··· Document segment ···
# NFS - "no host name given" in /etc/exports

## mattsavigear

I have a /etc/exports file which looks like this:

 *Quote:*   

> /an/exported/dir   x.y.0.0/255.255.0.0(rw,root_squash,sync)
> 
> /another/exported/dir   x.y.0.0/255.255.0.0(rw,root_squash,sync)

 

When I launch NFS, or use "exportfs -a" I get a message:

 *Quote:*   

> No hostname given with /an/exported/dir(loads,of,default,options), suggest *(loads,of,default,options) to avoid warning.
> 
> No hostname given with /another/exported/dir(loads,of,default,options), suggest *(loads,of,default,options) to avoid warning.

 

Now, I have tried masses of variations in the host field, from a straight * to explicit host names to *.my.domain and so on, but I always get the same warning message. It works fine on my old RedHat box, and also seems to be OK on an identical (installed with a few days, same hardware barring a couple of extra NICs, same make.conf, same kernel) gentoo box sat on top of the one giving me trouble. 

Anyone got any clues?

----------

## Chris W

Check for blanks between the network address and the opening parenthesis - not acceptable.

```
/a/path  x.y.0.0/16(options)
```

 is good while 

```
/a/path  x.y.0.0/16  (options)
```

 is not.

----------

## mattsavigear

No inappropriate gaps there - I accidentally had them in earlier and got different warnings, so I've fixed that.   :Confused: 

----------

## mattsavigear

Hmph, a reboot has made the problem go away. I have no idea what caused it...

----------
···
* _Complete the following_
a) According to the NFS thread, what made the warning go away in the end?
b) Revise the NFS thread from "When I launch" through "giving me trouble.", putting "Debian" in place of "RedHat".
c) Decide whether each statement agrees with the NFS thread, answering yes or no and quoting the words that settle it: (i) Both exported directories carry the sync option. (ii) Chris W says a blank between the network address and the opening parenthesis is acceptable. (iii) The old RedHat box showed the same warning.
The listing comes from a separate source, unrelated to the NFS thread.
··· Information supplied ···
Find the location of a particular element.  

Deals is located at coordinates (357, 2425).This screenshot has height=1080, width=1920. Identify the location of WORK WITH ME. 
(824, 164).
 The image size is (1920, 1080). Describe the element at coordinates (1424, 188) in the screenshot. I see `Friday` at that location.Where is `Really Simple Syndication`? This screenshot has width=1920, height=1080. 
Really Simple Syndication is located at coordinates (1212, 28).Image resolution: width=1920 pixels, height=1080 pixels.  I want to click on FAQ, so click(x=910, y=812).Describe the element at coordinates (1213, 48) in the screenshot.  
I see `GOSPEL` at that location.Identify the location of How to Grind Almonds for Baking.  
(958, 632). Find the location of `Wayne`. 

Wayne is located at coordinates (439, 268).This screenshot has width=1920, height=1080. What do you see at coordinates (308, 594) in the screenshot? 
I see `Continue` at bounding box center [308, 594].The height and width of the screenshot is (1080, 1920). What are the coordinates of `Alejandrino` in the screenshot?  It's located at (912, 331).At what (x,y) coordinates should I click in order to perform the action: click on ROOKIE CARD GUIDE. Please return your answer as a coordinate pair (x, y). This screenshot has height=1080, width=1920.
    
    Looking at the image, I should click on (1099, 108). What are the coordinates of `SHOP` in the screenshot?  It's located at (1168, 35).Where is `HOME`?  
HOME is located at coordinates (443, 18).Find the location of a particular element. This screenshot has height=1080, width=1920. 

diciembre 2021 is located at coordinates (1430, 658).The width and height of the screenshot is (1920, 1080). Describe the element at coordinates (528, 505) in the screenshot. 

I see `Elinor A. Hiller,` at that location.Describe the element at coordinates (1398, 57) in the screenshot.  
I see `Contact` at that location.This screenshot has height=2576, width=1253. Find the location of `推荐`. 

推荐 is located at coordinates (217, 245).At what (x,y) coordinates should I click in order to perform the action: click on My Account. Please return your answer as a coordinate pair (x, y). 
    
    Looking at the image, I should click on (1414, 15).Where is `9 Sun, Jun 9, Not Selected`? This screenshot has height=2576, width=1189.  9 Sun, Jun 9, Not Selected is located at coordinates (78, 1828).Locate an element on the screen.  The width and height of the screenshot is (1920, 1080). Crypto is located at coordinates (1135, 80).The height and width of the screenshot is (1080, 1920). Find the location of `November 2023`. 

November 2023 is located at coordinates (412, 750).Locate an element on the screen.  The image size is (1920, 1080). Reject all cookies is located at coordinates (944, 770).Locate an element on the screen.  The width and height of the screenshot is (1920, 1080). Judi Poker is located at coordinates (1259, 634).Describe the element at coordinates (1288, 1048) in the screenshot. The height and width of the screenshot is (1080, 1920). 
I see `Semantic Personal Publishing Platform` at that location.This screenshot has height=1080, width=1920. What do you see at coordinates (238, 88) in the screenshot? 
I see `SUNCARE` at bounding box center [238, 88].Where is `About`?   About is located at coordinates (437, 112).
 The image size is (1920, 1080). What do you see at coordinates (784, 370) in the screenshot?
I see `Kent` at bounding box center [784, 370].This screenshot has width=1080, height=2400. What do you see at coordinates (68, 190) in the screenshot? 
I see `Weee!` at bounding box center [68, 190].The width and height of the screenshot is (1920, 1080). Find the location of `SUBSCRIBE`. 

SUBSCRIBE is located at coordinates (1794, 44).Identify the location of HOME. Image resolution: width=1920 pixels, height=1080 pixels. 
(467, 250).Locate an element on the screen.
···
* _Task solutions_
a) A reboot.

b)
When I launch NFS, or use "exportfs -a" I get a message:

 *Quote:*   

> No hostname given with /an/exported/dir(loads,of,default,options), suggest *(loads,of,default,options) to avoid warning.
> 
> No hostname given with /another/exported/dir(loads,of,default,options), suggest *(loads,of,default,options) to avoid warning.

 

Now, I have tried masses of variations in the host field, from a straight * to explicit host names to *.my.domain and so on, but I always get the same warning message. It works fine on my old Debian box, and also seems to be OK on an identical (installed with a few days, same hardware barring a couple of extra NICs, same make.conf, same kernel) gentoo box sat on top of the one giving me trouble.

c)
(i) Yes: "x.y.0.0/255.255.0.0(rw,root_squash,sync)"
(ii) No: "Check for blanks between the network address and the opening parenthesis - not acceptable."
(iii) No: "It works fine on my old RedHat box"